17. Sebutkan cara melakukan levering beserta dasar hukumnya !


Jawaban :
Berdasarkan KUHPer pasal 612-616, cara melakukan levering barang dibagi
menjadi 3,
yaitu :
1. Sesuai KUHPer pasal 612, Jika benda bergerak diserahkan secara nyata
(feitelijk levering).
2. Sesuai KUHPer pasal 616, Jika tidak bergerak diserahkan dengan cara
balik nama (overschrijving).
3. Sesuai KUHPer pasal 613, Jika benda tidak berwujud diserahkan secara
cessie.

18. Sebutkan dan jelaskan mengenai sistem causal dalam perjanjian jual
beli?
Jawaban :
Menurut pasal 584 BW, Sistem Causal merupakan sistem yang digunakan
untuk menggantungkan sah tidaknya levering pada 2 syarat, yaitu :
- Ketentuan sahnya titel (jual-belinya, tukar-menukarnya, atau
penghibahannya) yang menjadi dasar dilakukannya levering.
- Levering dilakukan oleh orang yang berhak berbuat bebas
(beschikkingsbevoegd) terhadap benda yang diserahkan.

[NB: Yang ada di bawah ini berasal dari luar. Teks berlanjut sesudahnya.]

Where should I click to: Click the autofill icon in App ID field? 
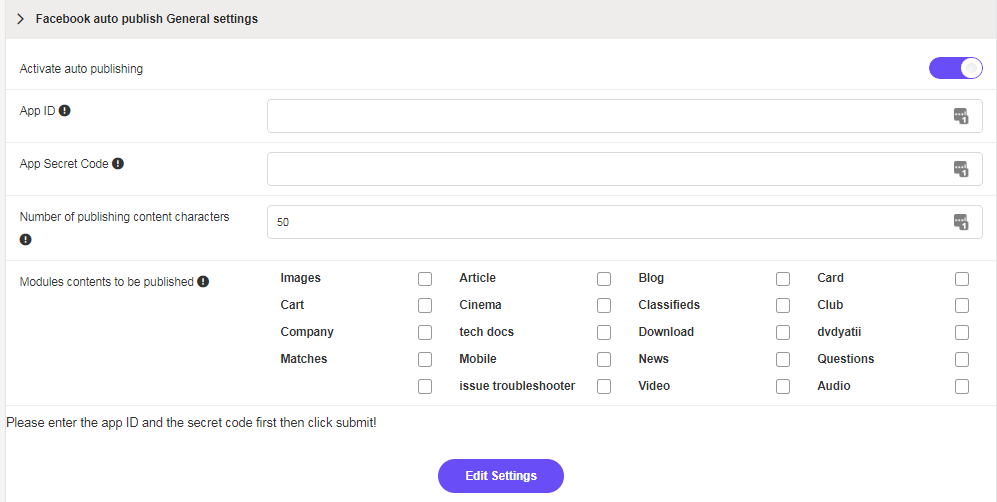(x=960, y=116)
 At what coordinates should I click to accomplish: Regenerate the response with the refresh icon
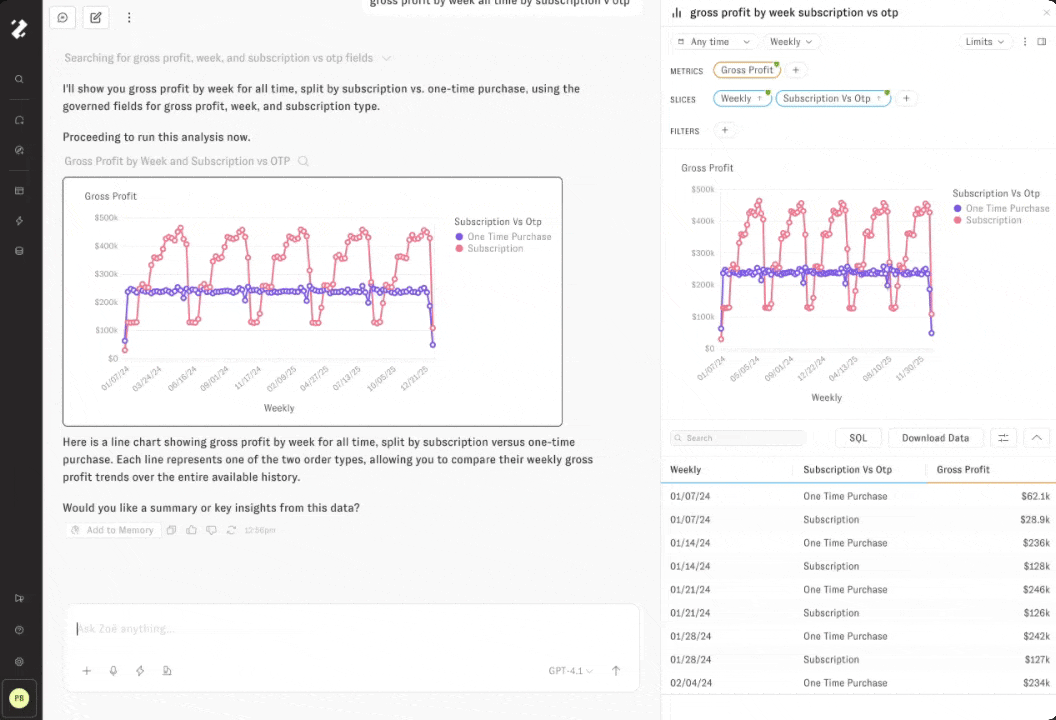pos(231,530)
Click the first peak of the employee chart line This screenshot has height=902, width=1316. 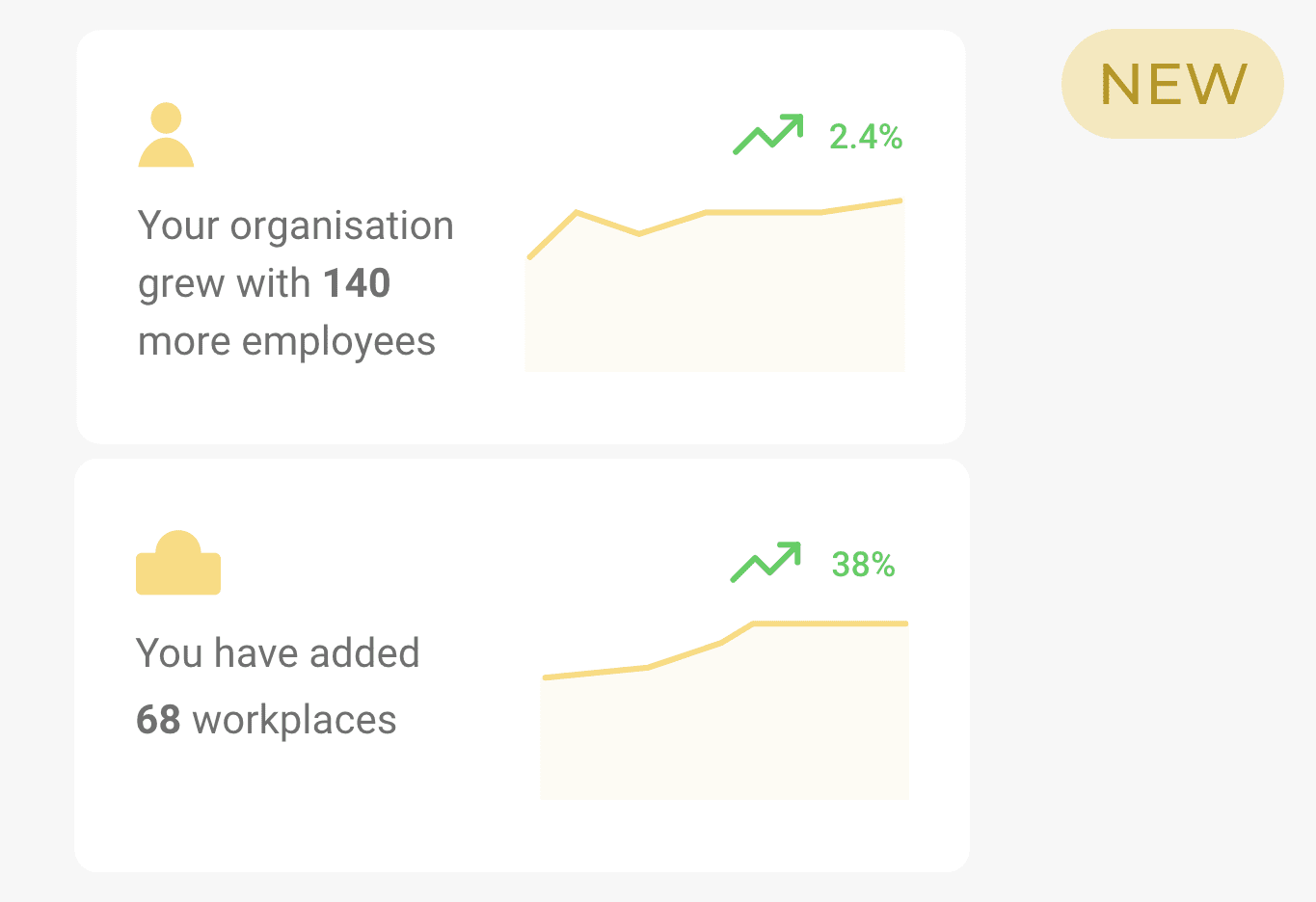tap(577, 212)
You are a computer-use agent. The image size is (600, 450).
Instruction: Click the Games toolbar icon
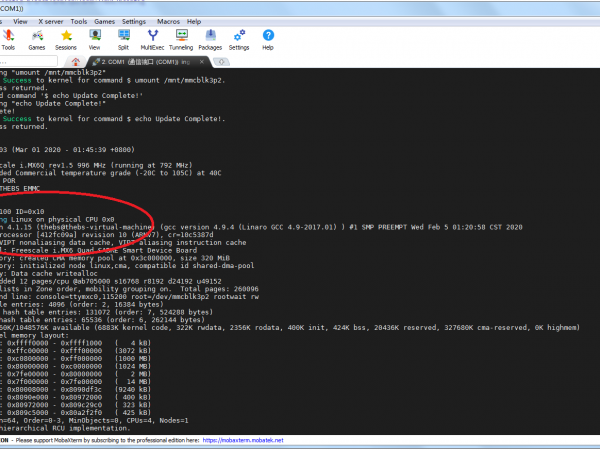pyautogui.click(x=36, y=37)
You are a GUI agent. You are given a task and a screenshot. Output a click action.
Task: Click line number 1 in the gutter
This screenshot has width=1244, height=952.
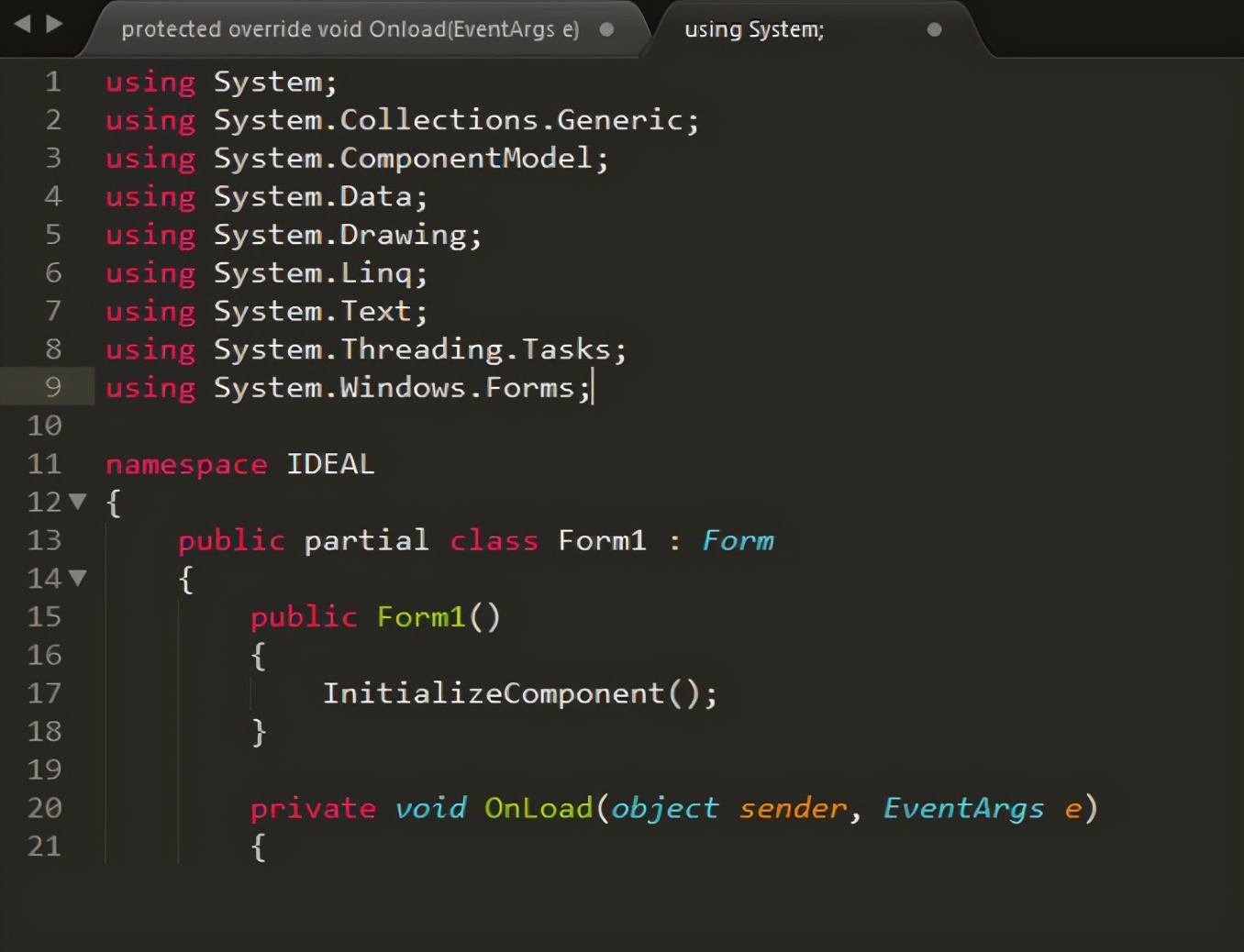(53, 82)
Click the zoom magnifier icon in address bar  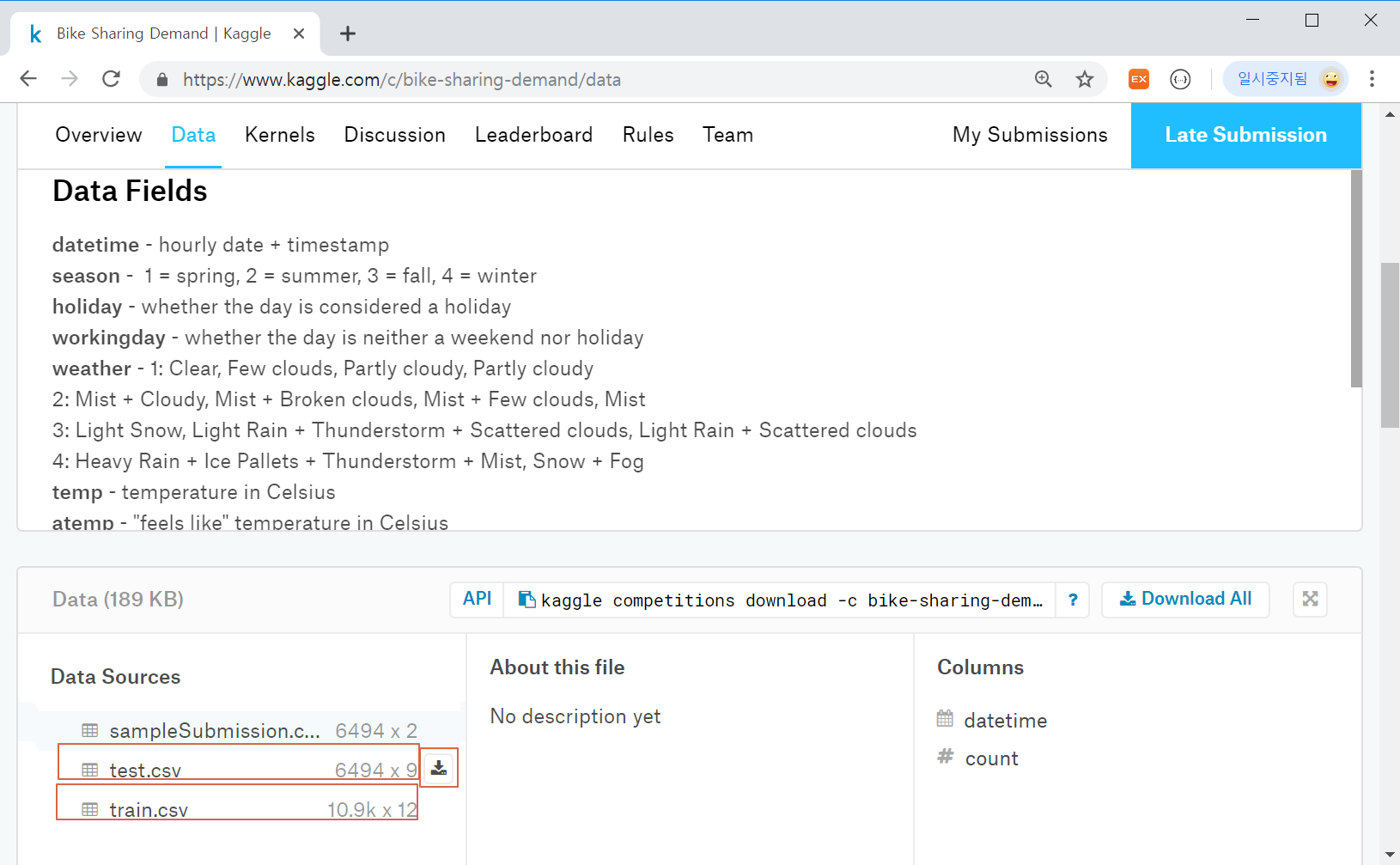(1044, 80)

19. Sebutkan kewajiban penjual dan kewajiban pembeli dalam perjanjian


jual beli beserta dasar hukumnya !
Jawaban :
A. Kewajiban penjual : penjual wajib menyerahkan barang dan vrijwaren
atau menjamin
B. Kewajiban pembeli : membayar harga barang yang dijual belikan dan
pembayaran dilakukan pada waktu dan tempat dilakukan penyerahan.

20. Sebut dan jelaskan mengenai larangan dalam perjanjian jual beli
beserta dasar hukumnya !
Jawaban :
Larangan dalam melakukan perjanjian jual beli ada 3 kelompok yang diatur
berdasarkan aturan KUHPer 1457-1550 sebagai berikut :
1. Perjanjian jual beli antara Suami & istri
2. Perjanjian jual beli oleh profesi Hakim, jaksa, pengacara, juru sita, &
notaris yg berkaitan dgn tugas mereka.
3. Perjanjian jual beli para pegawai yanfg bertugas langsung
menyelenggarakan & menyaksikan penjualan suatu barang.